Ponte com o direito anglo-saxónico – muitas vezes esta meta definida é associada a um
problema muito tratado – o problema do concept of law - este caminho será diferente
se o nosso conceito de direito for diferente. Podemos até certo ponto admitir que a
exigência de sentido que parece traduzida no meta possa ser pensada como conceito de
direito. Só que é preciso esclarecer que se se fala num conceito de direito que não deve
ser tratado como se fosse um conceito de classe, deve ser tratado como se fosse um
conceito arquétipo (grande debate que marcou o século XX).
Quando se está preocupado em contruir um conceito de direito tem que se partir das
experiências de todas as ordens jurídicas e procurar perceber o que têm em comum que
permitam identificar como ordens de direitos – Dr. Aroso – chegaria por aqui ao conceito
de ordem de direito.
O entendimento do direito como ordem de validade aproxima-se (atendendo a esta
temática) do pensamento arquétipo. As exigências práticas têm que estar presentes.
Preocupação institucional em as prosseguir.
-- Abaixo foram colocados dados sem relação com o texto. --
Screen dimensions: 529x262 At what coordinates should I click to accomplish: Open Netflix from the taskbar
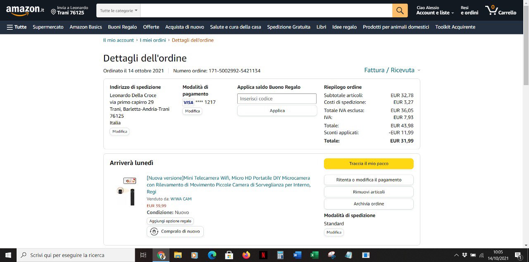[x=263, y=255]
Critério de demarcação que permite
distinguir uma ordem de direito ou não de direito, não é, portanto uma característica de
tudo ou nada como defende outro autor, é um conjunto de exigências, aspirações, que
têm que ser tidas em conta.
O acrescento da componente nomos, o Dr. Pinto Bronze quer acrescentar que pensa o
direito a partir da realidade concreta, como ordem de validade.
Não se trata de recusar que o direito possa ser Thesis, mas trata-se de acentuar que
mesmo entendido como Thesis terá que respeitar certos limites.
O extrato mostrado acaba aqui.